- _Goal of the exercise_
Report every line of the data below that contains the word "should", treating uppercase and lowercase letters as distinct.

- _Data excerpted from a collection_
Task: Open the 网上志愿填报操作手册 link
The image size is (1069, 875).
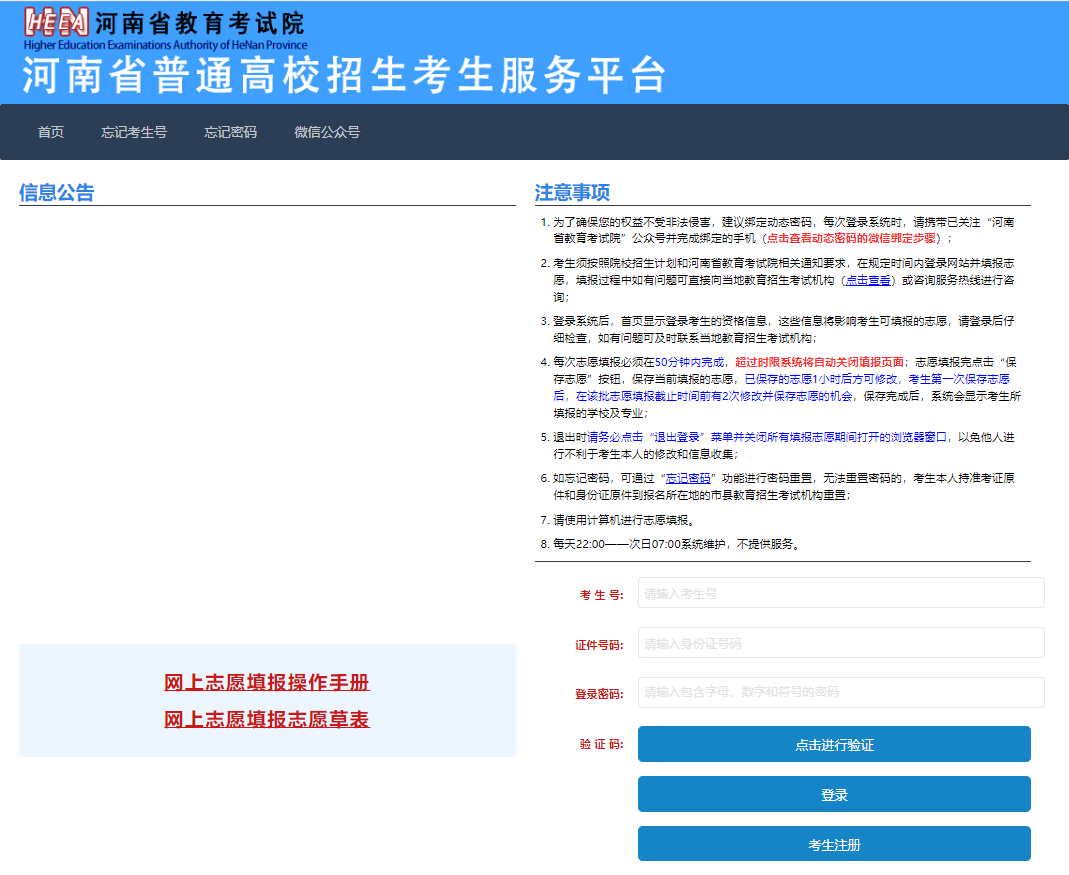Action: (267, 683)
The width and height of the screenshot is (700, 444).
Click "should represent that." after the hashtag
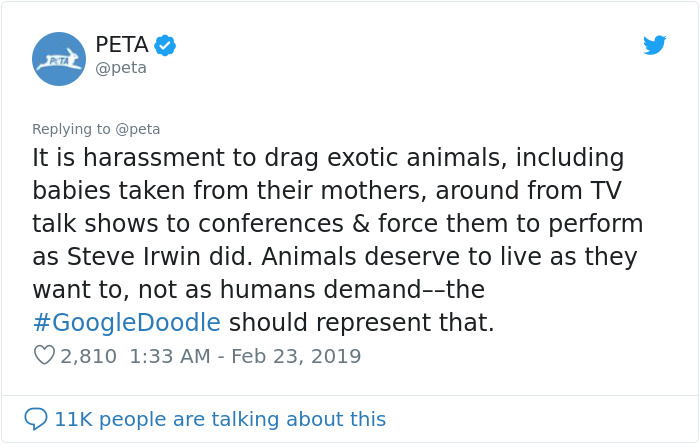click(361, 323)
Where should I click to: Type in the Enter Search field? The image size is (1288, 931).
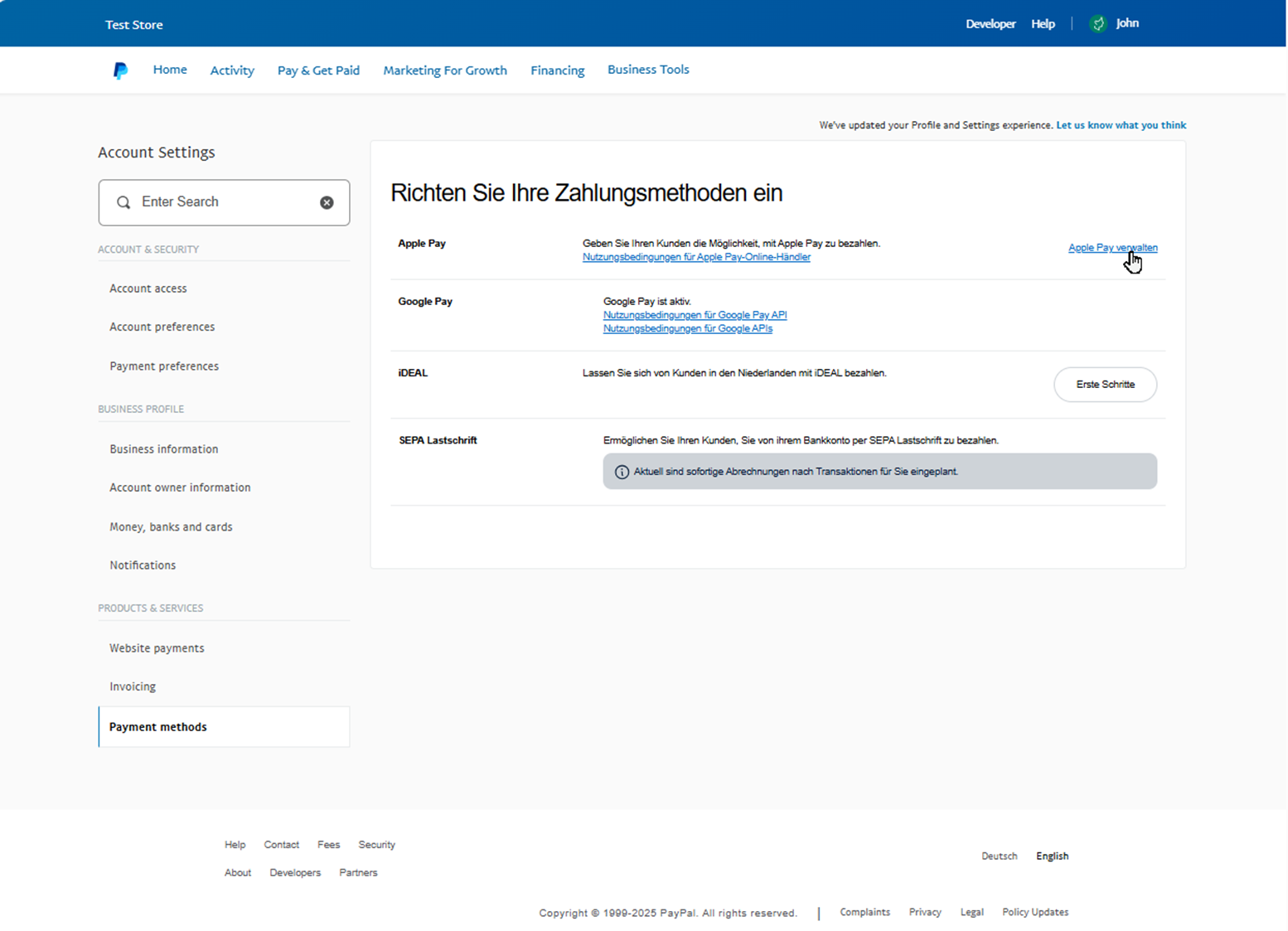(222, 202)
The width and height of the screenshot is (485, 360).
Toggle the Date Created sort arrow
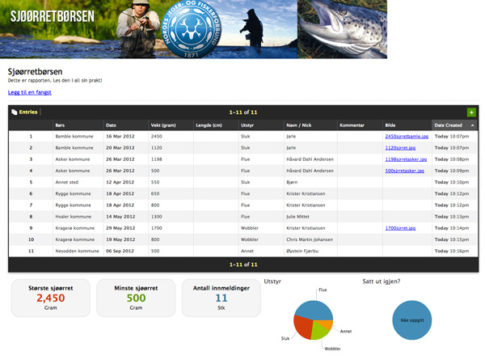pos(472,125)
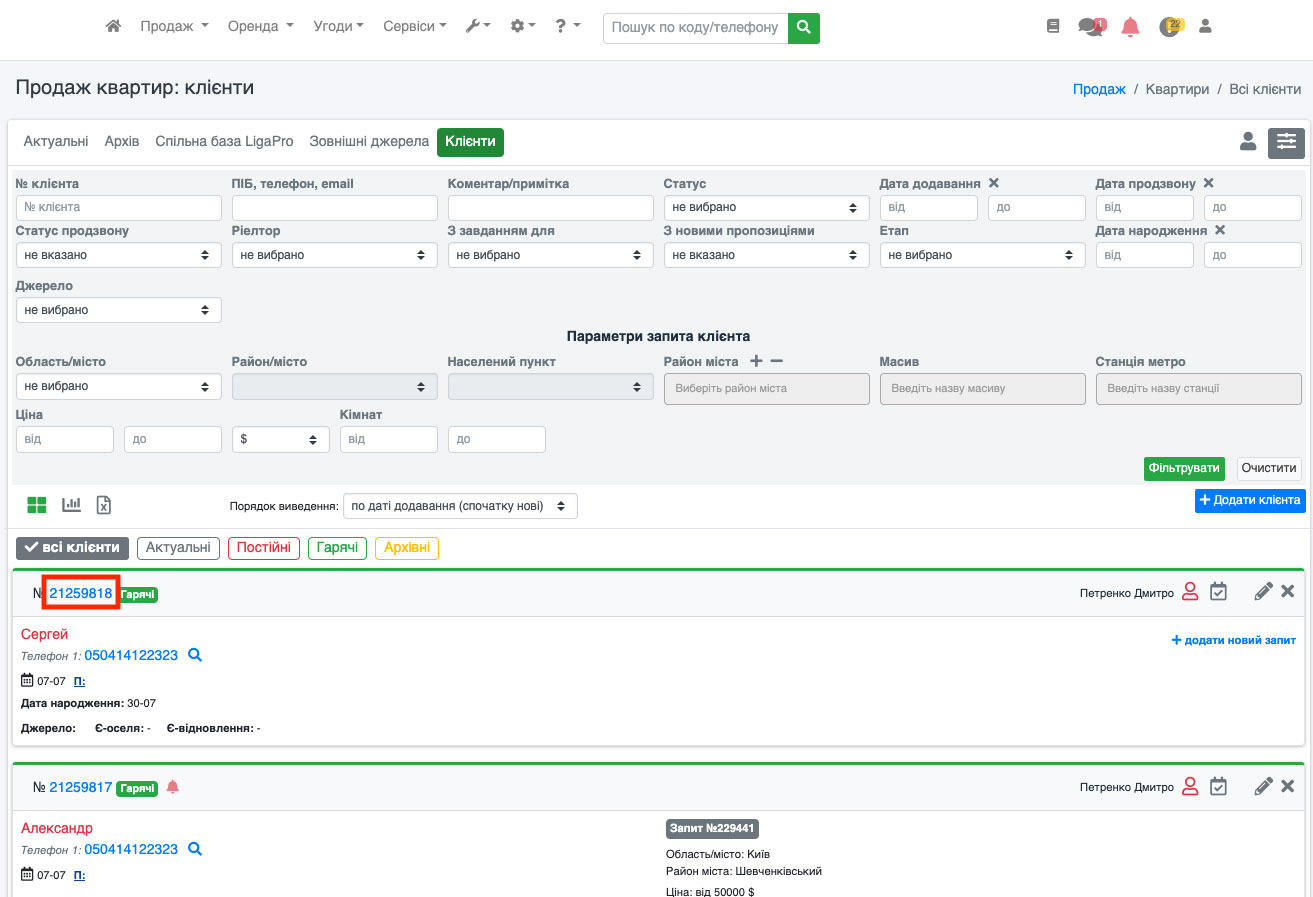The height and width of the screenshot is (897, 1313).
Task: Switch to grid card view icon
Action: [37, 505]
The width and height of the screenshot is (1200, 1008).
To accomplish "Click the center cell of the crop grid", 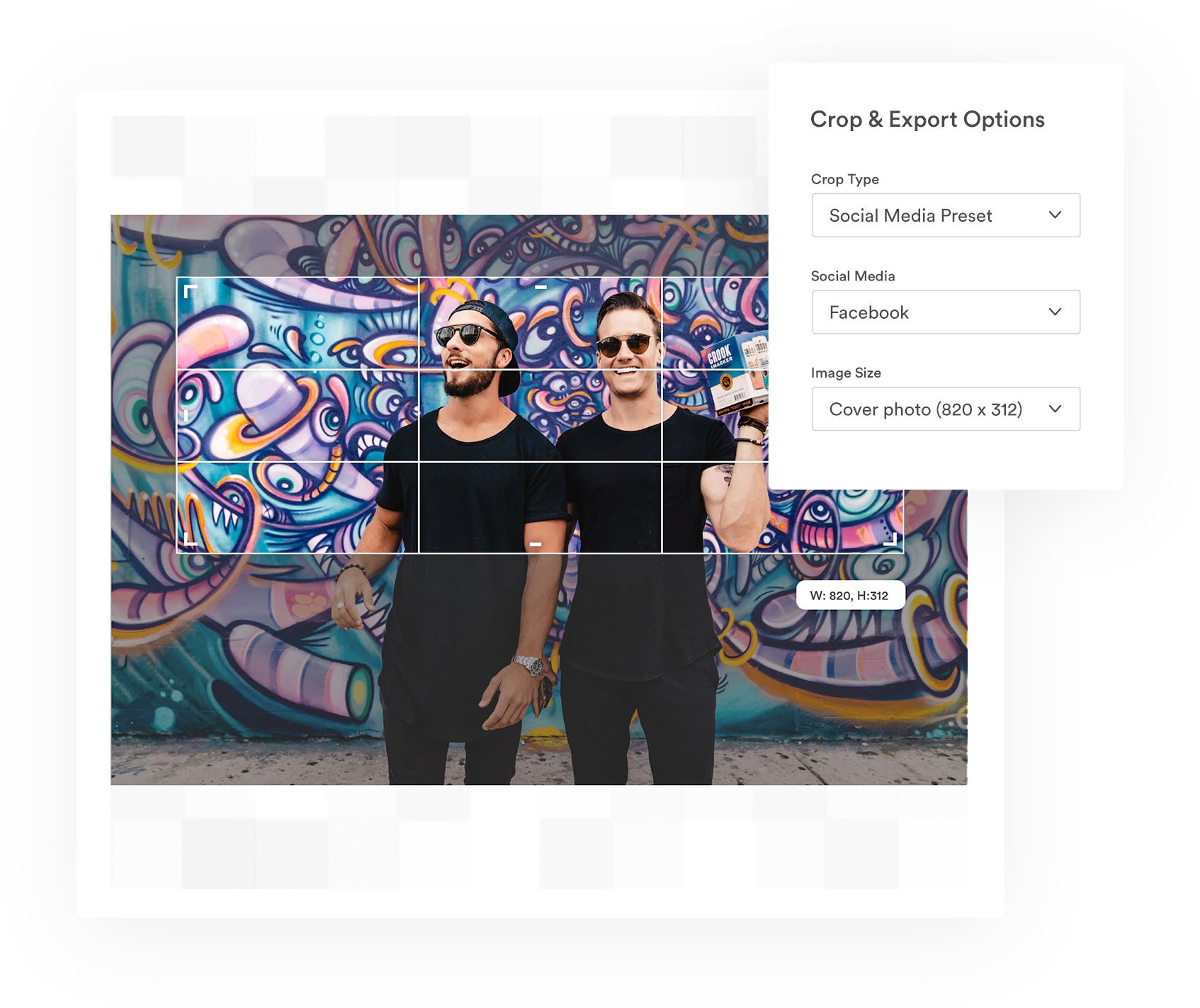I will click(540, 416).
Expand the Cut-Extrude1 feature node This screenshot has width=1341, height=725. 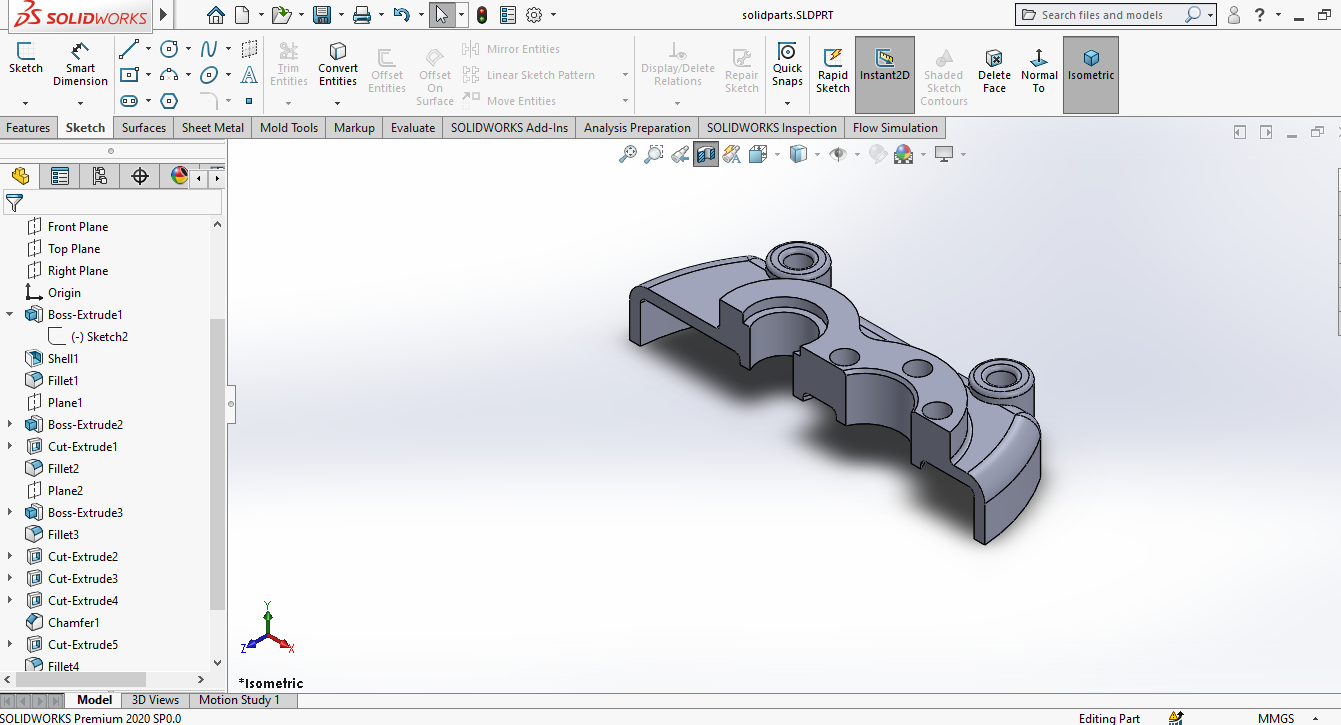coord(10,447)
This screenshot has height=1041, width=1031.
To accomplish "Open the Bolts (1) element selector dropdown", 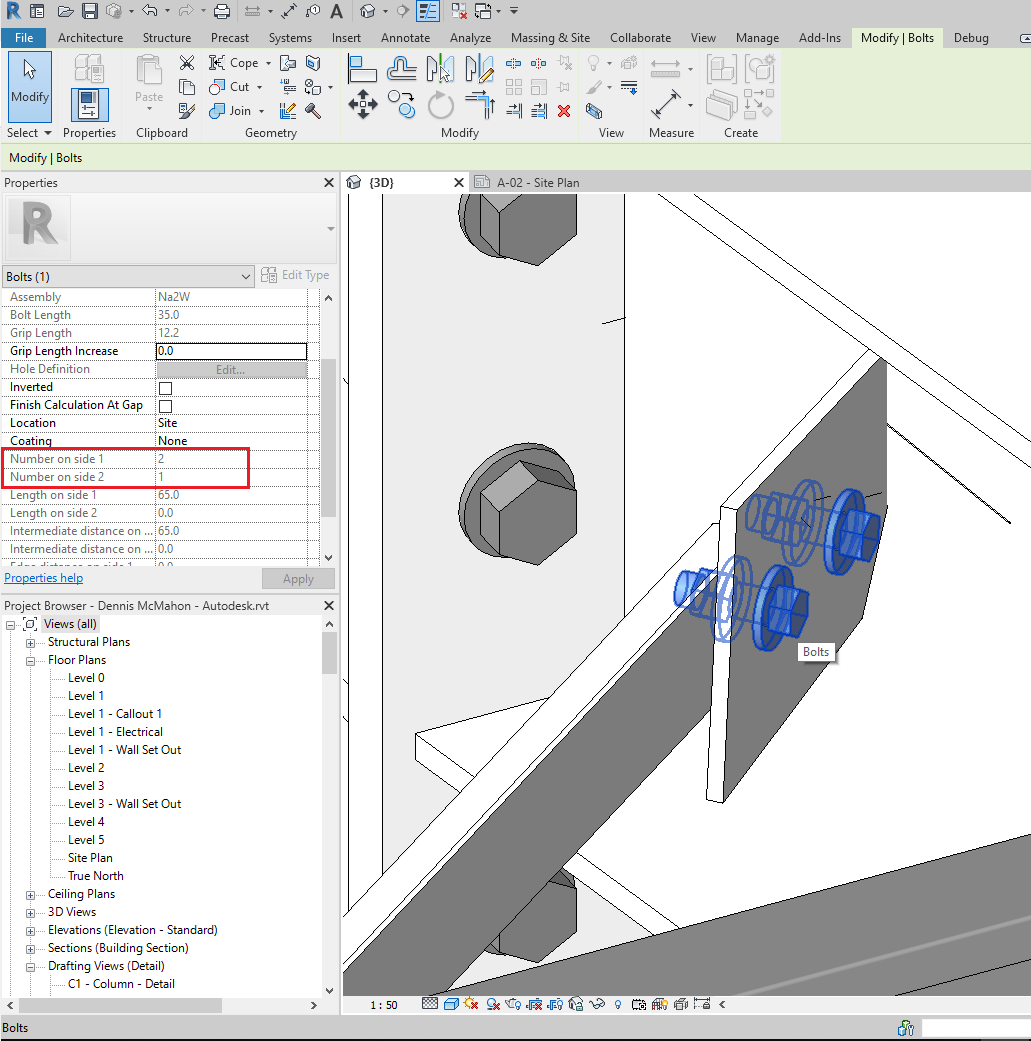I will coord(247,276).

- _Exercise solution_
Click "should represent that." after the hashtag
Where should I click to: Type in the Enter Search field? The image size is (1288, 931).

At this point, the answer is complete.